Во дни усобиц - Олег Игоревич Яковлев
Шрифт:
Интервал:
Закладка:
Глава 26. Отчуждение
Белым саваном лёг на бескрайние русские поля снег. Завьюжило, зима шла по земле, наваливалась диким могучим зверем, сковывала ледяным панцирем буйные реки, заметала пути, одевала в снежные шапки зелёные верхушки разлапистых красавиц-елей.
Ночь, морозная, тихая, прозрачная, повисла над Киевом. Серебристо сиял в вышине месяц; словно простёганный золотыми нитями-звёздами драгоценный плащ, покрывал город иссиня-чёрный небесный свод.
Замер, затаился стольный град, где-то скрипят под порывами ветра незапертые ворота, слышен скрип снега под сапогами – это какой-то запоздавший путник спешит домой с вечеринки или воин из сторожи осматривает ночной стылый город; щуря слезящиеся глаза, всматривается вперёд: не лихой ли тать юркнул в подворотню.
Спит Киев, только в княжеских хоромах, в Изяславовой палате, ярким пламенем горят пудовые свечи. Два князя, отец и сын, два человека, от которых во многом зависит настоящее и будущее Русской земли, сидят друг против друга на широких лавках-конниках.
Всеволод, печально отводя в сторону взор, хриплым усталым голосом повествует сыну:
– Выпала Тмутаракань из нашей руки. По весне ещё объявился там Володарь, средний сын покойного князя Ростислава, двоюродника твоего, и с ним вместе Давид Игоревич, младший мой сыновец. Собрали они лихую вольницу, обманом врата крепостные открыли. Захватили воеводу моего Ратибора. Вернулся Ратибор в Киев. Рука на перевязи, в плече рана. Ратные, что с ним были, частью к Володарю с Давидом переметнулись, частью в сече полегли. Так вот, сын.
Всеволод горестно вздохнул, перекрестился, глянув на лик Спасителя. Пробормотал тихо:
– Всё в руках твоих, Господи!
Владимир нетерпеливо заёрзал на лавке, вскинул голову, быстро спросил:
– Что ж делать мне, отец? Со дружинами на Тмутаракань идти, отбивать город у коромольников?

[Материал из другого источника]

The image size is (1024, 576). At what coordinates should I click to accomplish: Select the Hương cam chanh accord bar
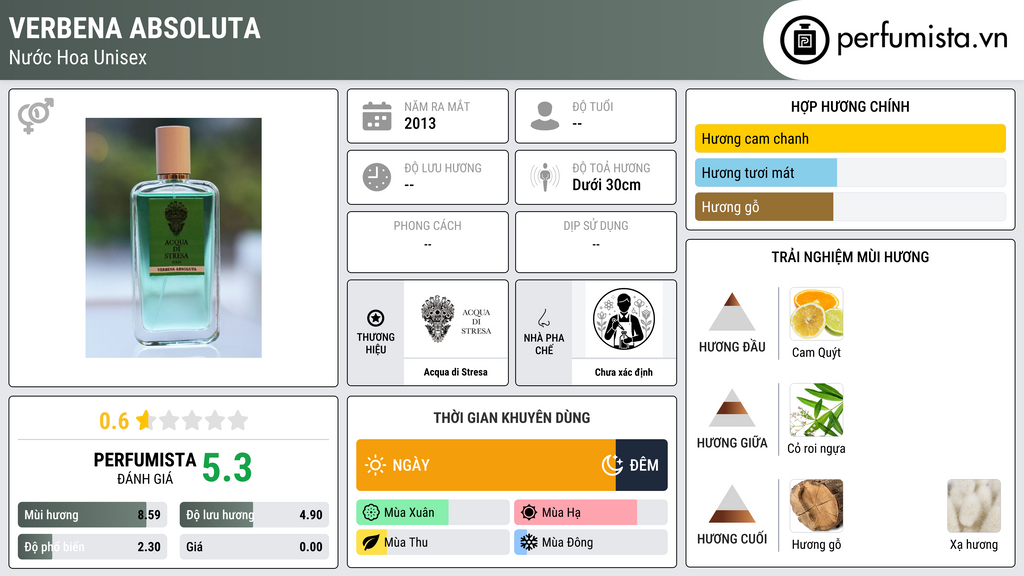tap(850, 138)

– Нет, сын, – грустно покачал головой Всеволод. Слабая натужная усмешка чуть заметно задела его уста и тотчас утонула в долгой, с проседью, бороде.

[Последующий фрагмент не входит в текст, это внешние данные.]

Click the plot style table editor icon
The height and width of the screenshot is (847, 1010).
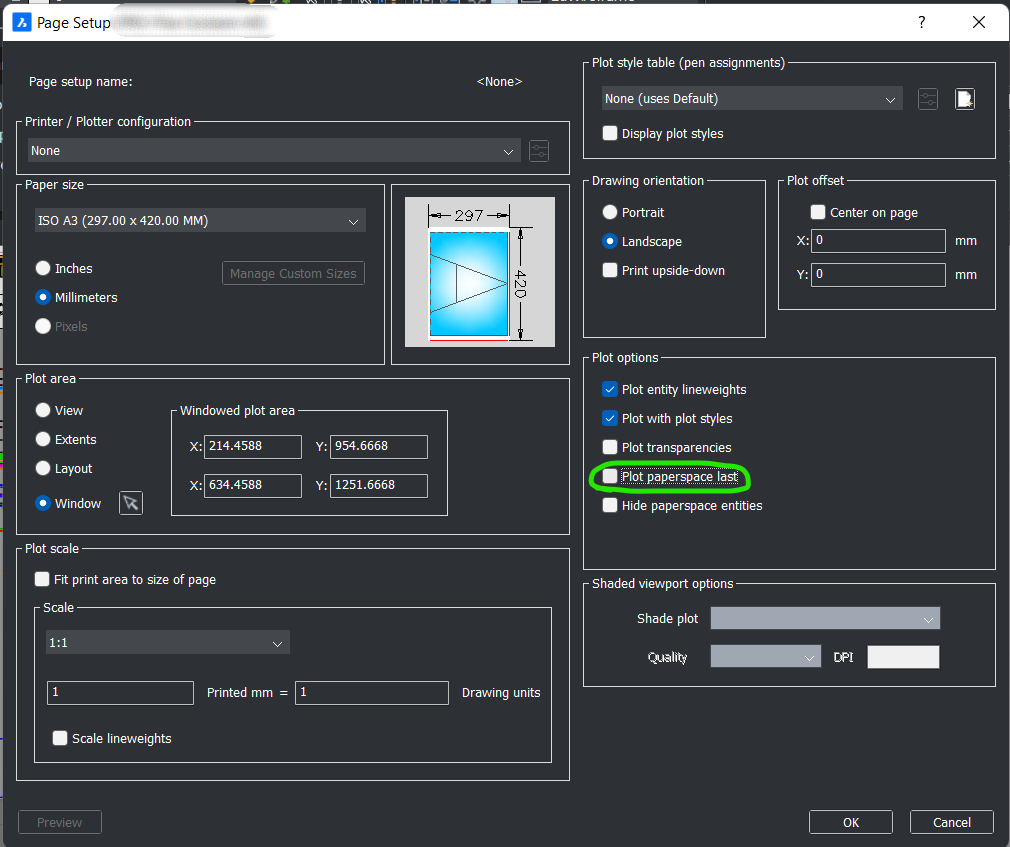[928, 99]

– Тмутаракань далеко. Другие враги у нас с тобой есть, пострашнее этих крамольников. Думаю я, с Тмутараканью успеется. Придёт час, проучим лихих мальчишек. Будут под нашей рукой ходить. Не для этого призвал я тебя, Влада. Помнишь ли, как люд киевский восставал на Изяслава? Как стояли мы с тобой вот здесь, у окон, а за тыном бушевала толпа, с колами, с секирами? И как спасались мы от них?
– Как же забыть такое, отче? – удивился Владимир.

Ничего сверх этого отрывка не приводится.